(Saved data entries)

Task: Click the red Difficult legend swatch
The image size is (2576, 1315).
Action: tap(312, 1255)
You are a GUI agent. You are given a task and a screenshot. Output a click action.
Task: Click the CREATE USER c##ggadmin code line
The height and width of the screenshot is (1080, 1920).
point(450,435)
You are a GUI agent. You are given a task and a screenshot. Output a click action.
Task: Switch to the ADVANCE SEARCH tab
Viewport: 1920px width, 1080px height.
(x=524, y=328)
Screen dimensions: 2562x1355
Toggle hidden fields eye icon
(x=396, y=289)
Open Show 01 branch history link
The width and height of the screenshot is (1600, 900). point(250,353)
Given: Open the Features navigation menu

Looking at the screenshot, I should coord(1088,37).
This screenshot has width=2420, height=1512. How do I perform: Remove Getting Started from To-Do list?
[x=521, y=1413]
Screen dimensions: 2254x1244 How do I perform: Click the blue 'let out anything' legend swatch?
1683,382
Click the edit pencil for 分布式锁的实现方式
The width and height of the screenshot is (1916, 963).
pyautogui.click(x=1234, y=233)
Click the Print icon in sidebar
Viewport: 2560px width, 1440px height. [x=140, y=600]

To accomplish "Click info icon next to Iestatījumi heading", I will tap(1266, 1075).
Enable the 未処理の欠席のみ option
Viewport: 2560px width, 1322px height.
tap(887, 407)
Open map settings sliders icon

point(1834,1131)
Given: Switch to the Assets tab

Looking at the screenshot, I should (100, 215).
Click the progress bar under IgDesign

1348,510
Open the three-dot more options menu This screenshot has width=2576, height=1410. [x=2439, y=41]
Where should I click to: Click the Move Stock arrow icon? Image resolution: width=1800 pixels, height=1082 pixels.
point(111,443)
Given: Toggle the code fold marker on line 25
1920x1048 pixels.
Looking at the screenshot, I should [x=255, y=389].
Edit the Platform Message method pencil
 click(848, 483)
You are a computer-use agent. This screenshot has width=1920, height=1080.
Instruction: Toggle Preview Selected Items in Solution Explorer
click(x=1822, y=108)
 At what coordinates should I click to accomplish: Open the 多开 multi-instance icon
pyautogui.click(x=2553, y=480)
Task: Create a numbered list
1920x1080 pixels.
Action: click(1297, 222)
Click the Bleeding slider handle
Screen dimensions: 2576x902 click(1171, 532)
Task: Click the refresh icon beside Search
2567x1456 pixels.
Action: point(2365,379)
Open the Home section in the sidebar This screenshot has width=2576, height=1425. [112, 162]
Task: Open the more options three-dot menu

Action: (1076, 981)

__TASK DIRECTIONS__: Each record above is to be printed again exactly as written.

__EXERCISE ANSWER__:
Task: Click the red Difficult legend swatch
The image size is (2576, 1315).
Action: tap(312, 1255)
You are a GUI agent. You are given a task and a screenshot. Output a click action.
Task: Click the CREATE USER c##ggadmin code line
The height and width of the screenshot is (1080, 1920).
point(450,435)
You are a GUI agent. You are given a task and a screenshot. Output a click action.
Task: Switch to the ADVANCE SEARCH tab
Viewport: 1920px width, 1080px height.
(x=524, y=328)
Screen dimensions: 2562x1355
Toggle hidden fields eye icon
(x=396, y=289)
Open Show 01 branch history link
The width and height of the screenshot is (1600, 900). point(250,353)
Given: Open the Features navigation menu

Looking at the screenshot, I should coord(1088,37).
This screenshot has width=2420, height=1512. How do I perform: Remove Getting Started from To-Do list?
[x=521, y=1413]
Screen dimensions: 2254x1244 How do I perform: Click the blue 'let out anything' legend swatch?
1683,382
Click the edit pencil for 分布式锁的实现方式
The width and height of the screenshot is (1916, 963).
pyautogui.click(x=1234, y=233)
Click the Print icon in sidebar
Viewport: 2560px width, 1440px height. [x=140, y=600]

To accomplish "Click info icon next to Iestatījumi heading", I will tap(1266, 1075).
Enable the 未処理の欠席のみ option
Viewport: 2560px width, 1322px height.
tap(887, 407)
Open map settings sliders icon

point(1834,1131)
Given: Switch to the Assets tab

Looking at the screenshot, I should (100, 215).
Click the progress bar under IgDesign

1348,510
Open the three-dot more options menu This screenshot has width=2576, height=1410. [x=2439, y=41]
Where should I click to: Click the Move Stock arrow icon? Image resolution: width=1800 pixels, height=1082 pixels.
point(111,443)
Given: Toggle the code fold marker on line 25
1920x1048 pixels.
Looking at the screenshot, I should [x=255, y=389].
Edit the Platform Message method pencil
 click(848, 483)
You are a computer-use agent. This screenshot has width=1920, height=1080.
Instruction: Toggle Preview Selected Items in Solution Explorer
click(x=1822, y=108)
 At what coordinates should I click to accomplish: Open the 多开 multi-instance icon
pyautogui.click(x=2553, y=480)
Task: Create a numbered list
1920x1080 pixels.
Action: click(1297, 222)
Click the Bleeding slider handle
Screen dimensions: 2576x902 click(1171, 532)
Task: Click the refresh icon beside Search
2567x1456 pixels.
Action: point(2365,379)
Open the Home section in the sidebar This screenshot has width=2576, height=1425. [112, 162]
Task: Open the more options three-dot menu

Action: (1076, 981)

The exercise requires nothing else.